_Exercise directions_: Reproduce every line of the records below verbatim, omitting the pictures.

_Materials provided_:
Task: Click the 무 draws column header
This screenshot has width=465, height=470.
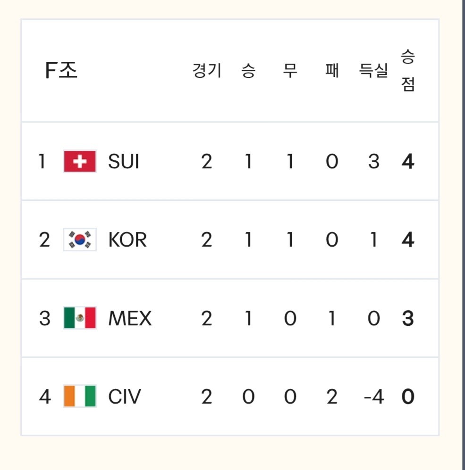Action: (290, 71)
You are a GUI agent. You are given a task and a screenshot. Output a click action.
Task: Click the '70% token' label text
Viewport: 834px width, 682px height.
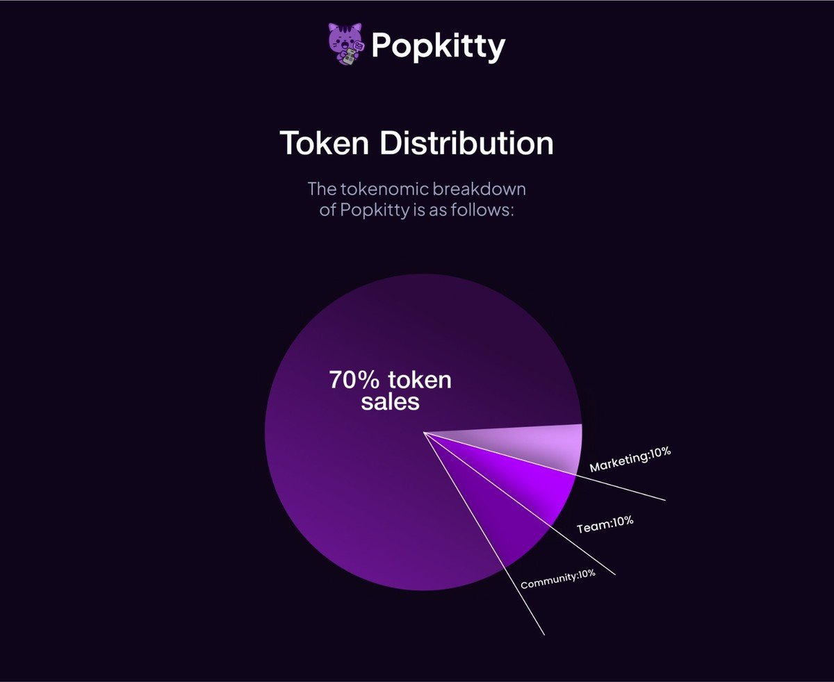pos(391,380)
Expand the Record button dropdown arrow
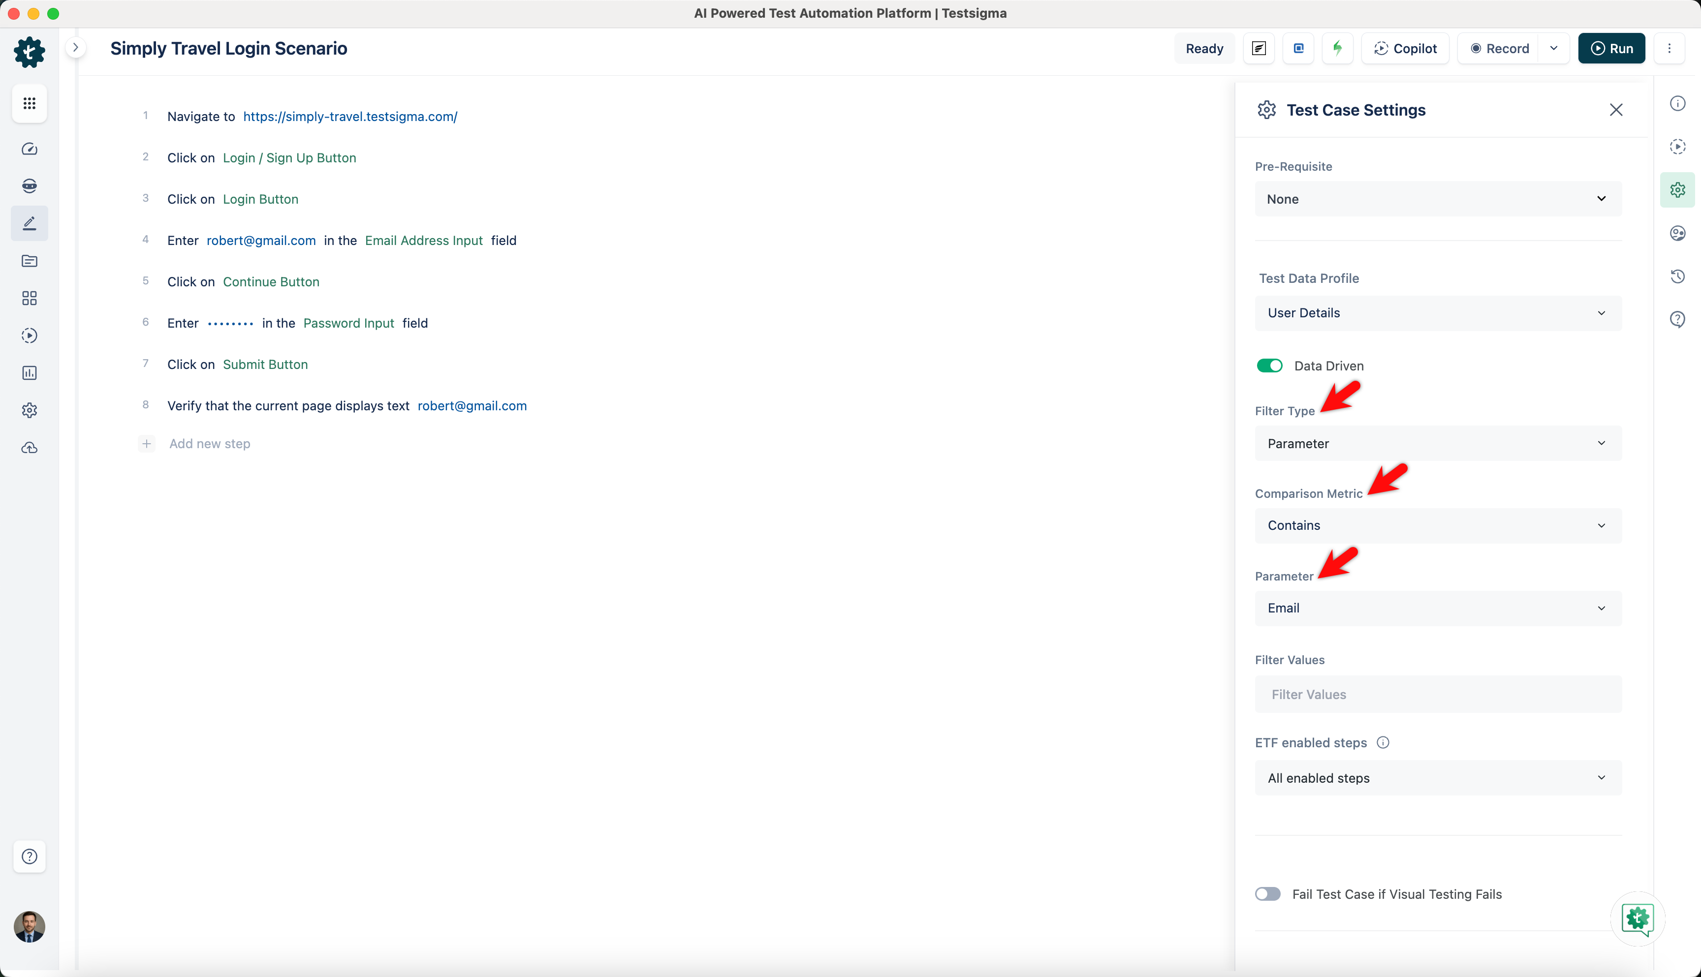This screenshot has width=1701, height=977. (1554, 48)
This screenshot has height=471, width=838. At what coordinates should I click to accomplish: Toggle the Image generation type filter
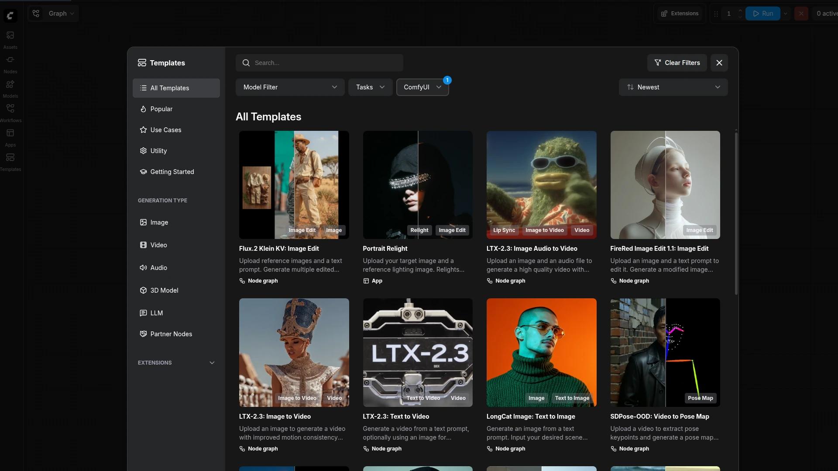pos(159,222)
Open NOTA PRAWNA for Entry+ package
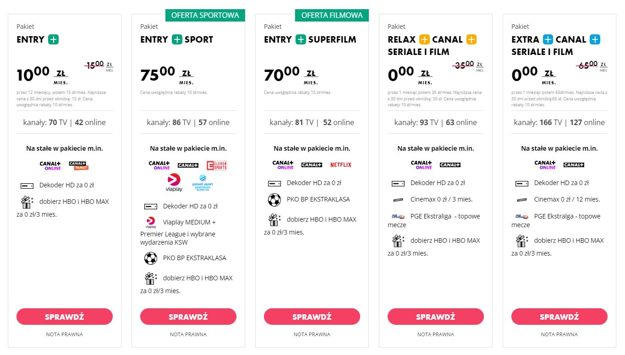The height and width of the screenshot is (355, 625). click(65, 334)
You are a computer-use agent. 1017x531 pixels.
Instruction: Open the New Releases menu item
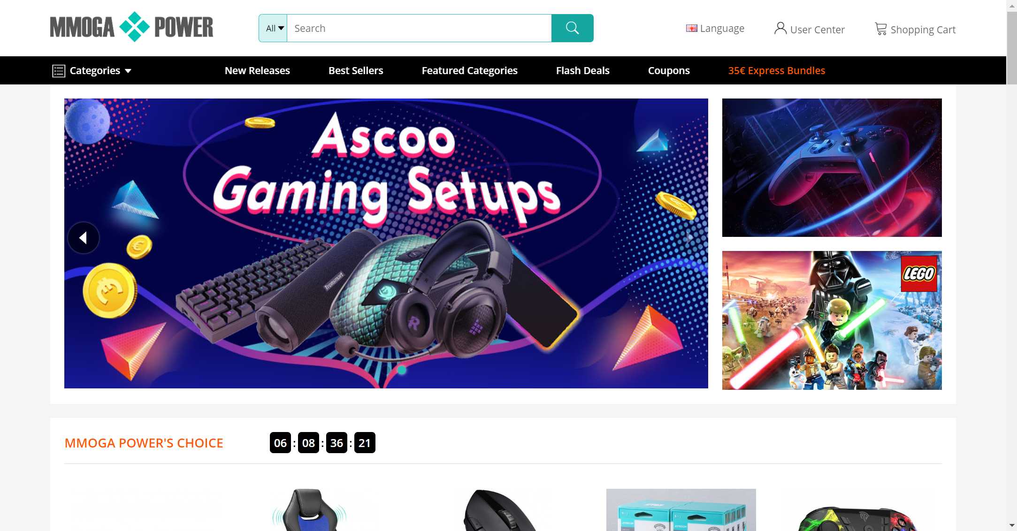click(257, 70)
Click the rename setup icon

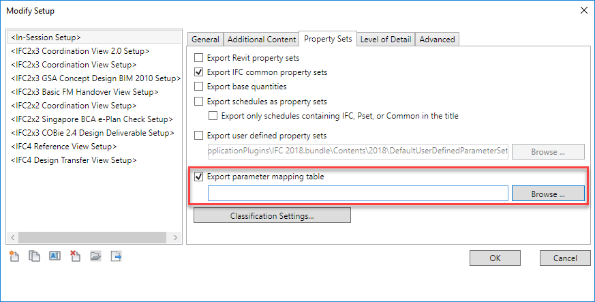55,256
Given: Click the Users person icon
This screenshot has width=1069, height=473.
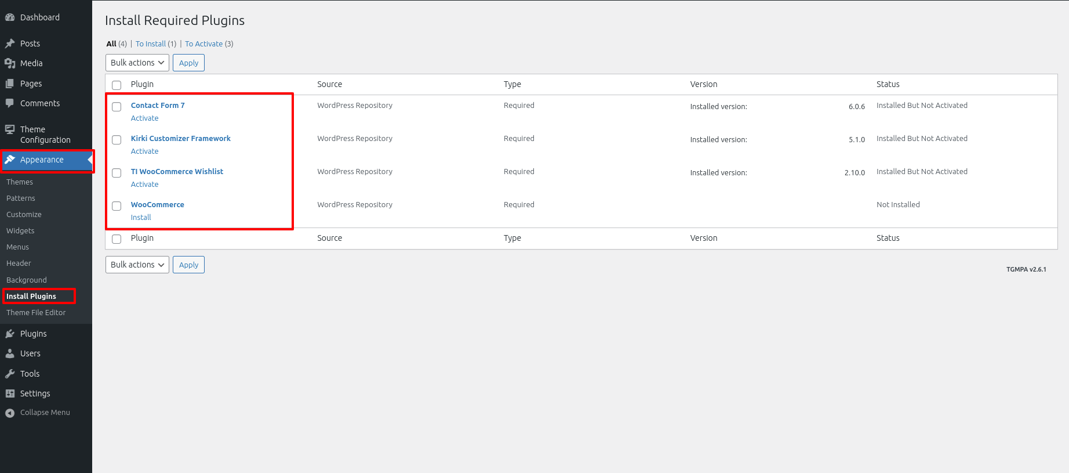Looking at the screenshot, I should (x=10, y=353).
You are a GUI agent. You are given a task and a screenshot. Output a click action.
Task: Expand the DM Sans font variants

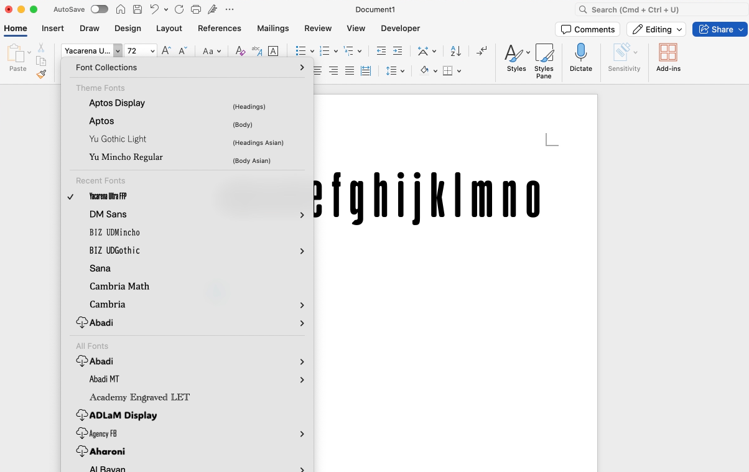click(x=302, y=215)
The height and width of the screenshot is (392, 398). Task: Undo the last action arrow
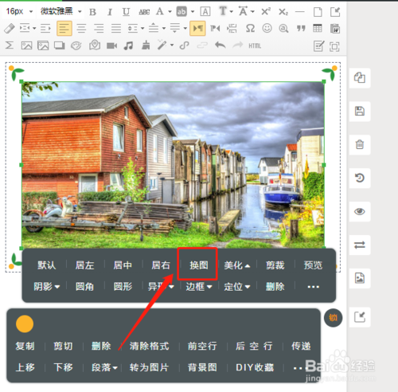pos(220,45)
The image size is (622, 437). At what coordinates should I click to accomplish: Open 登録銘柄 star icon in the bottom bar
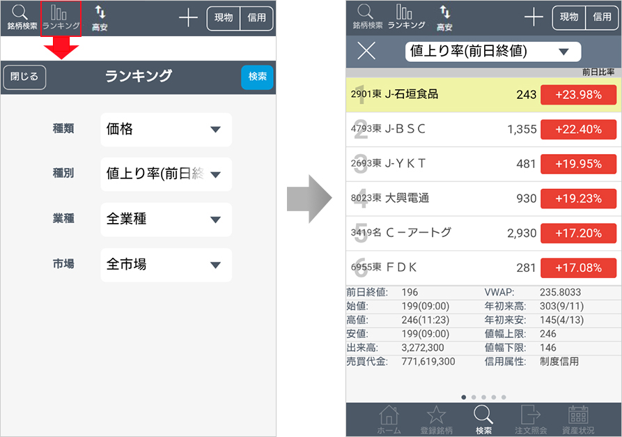pyautogui.click(x=436, y=419)
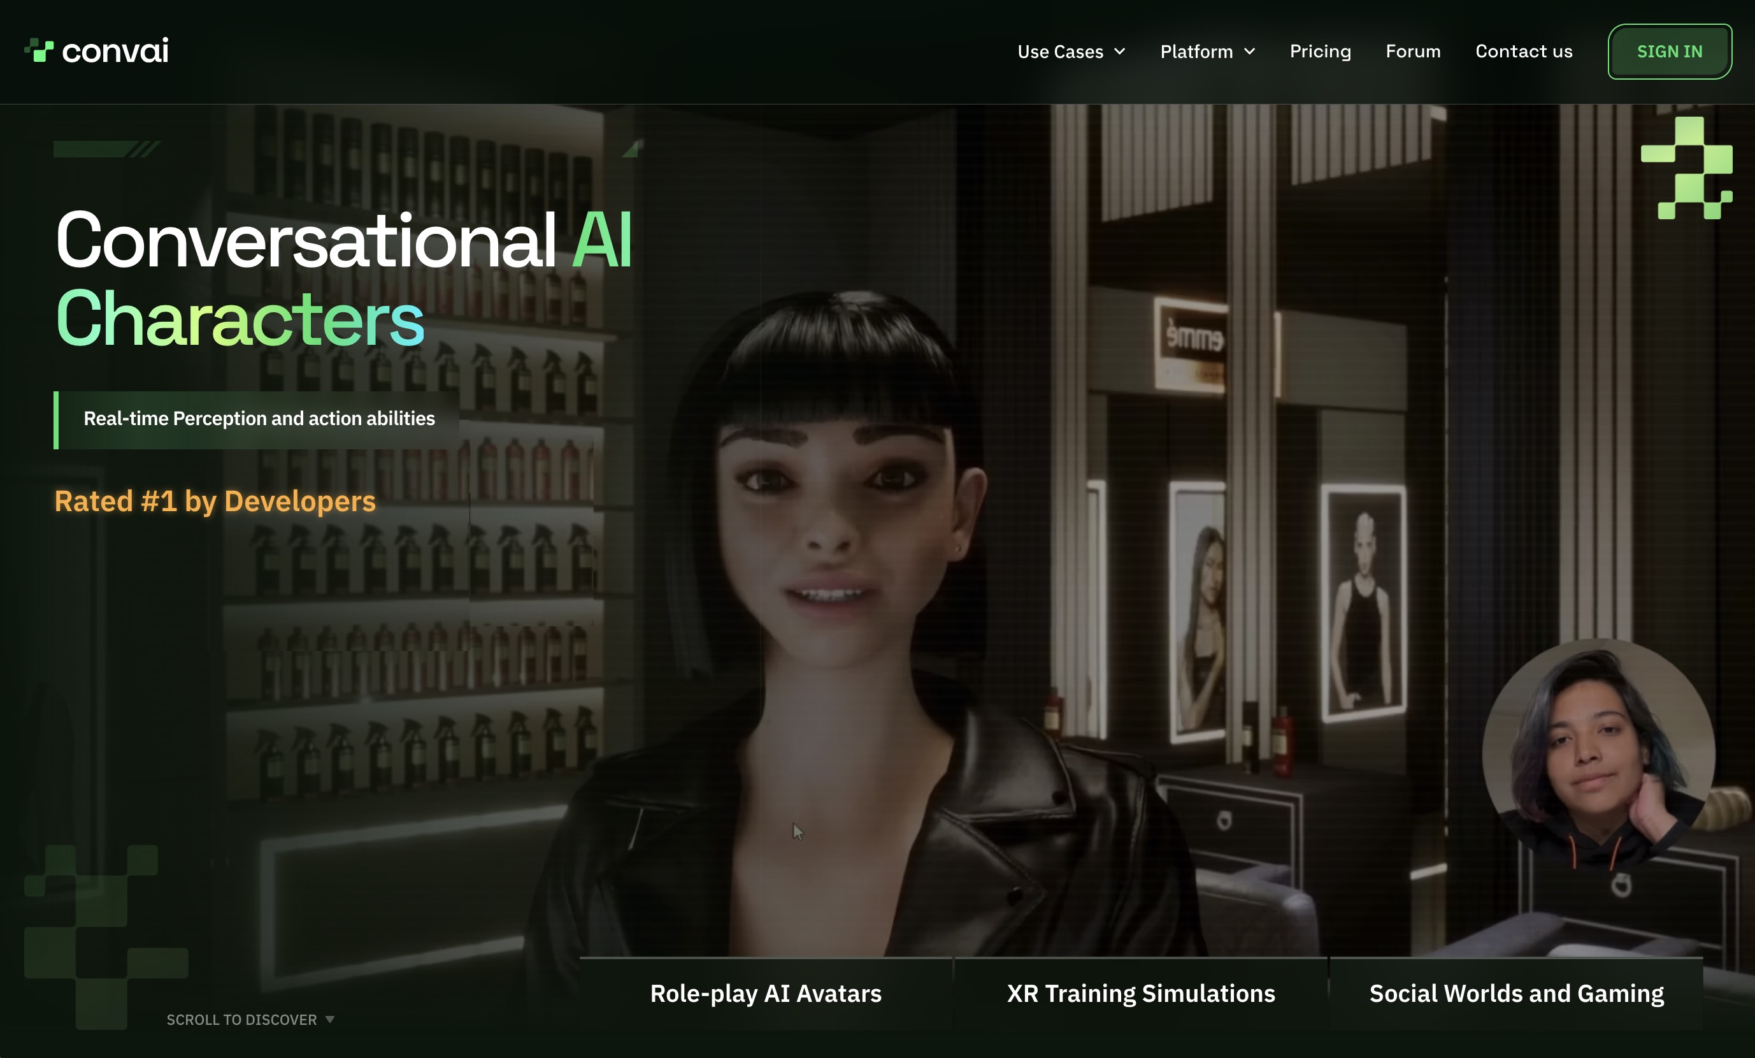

_Reply to the exercise_:
Task: Click the 무 draws column header
This screenshot has width=465, height=470.
Action: (290, 71)
You are a GUI agent. You are given a task and a screenshot. Output a click action.
Task: Click the '70% token' label text
Viewport: 834px width, 682px height.
pos(391,380)
Expand the Record button dropdown arrow
This screenshot has width=1701, height=977. (1554, 48)
This screenshot has height=471, width=838. At what coordinates should I click to accomplish: Toggle the Image generation type filter
pos(159,222)
Open NOTA PRAWNA for Entry+ package
The height and width of the screenshot is (355, 625). click(65, 334)
You are a computer-use agent. 1017x531 pixels.
Instruction: Open the New Releases menu item
click(257, 70)
Click the rename setup icon

55,256
Given: Click the Users person icon
This screenshot has width=1069, height=473.
Looking at the screenshot, I should (x=10, y=353).
You are a GUI agent. You are given a task and a screenshot. Output a click action.
Task: Expand the DM Sans font variants

click(x=302, y=215)
The height and width of the screenshot is (392, 398). Task: Undo the last action arrow
pos(220,45)
The image size is (622, 437). At what coordinates should I click to accomplish: Open 登録銘柄 star icon in the bottom bar
pyautogui.click(x=436, y=419)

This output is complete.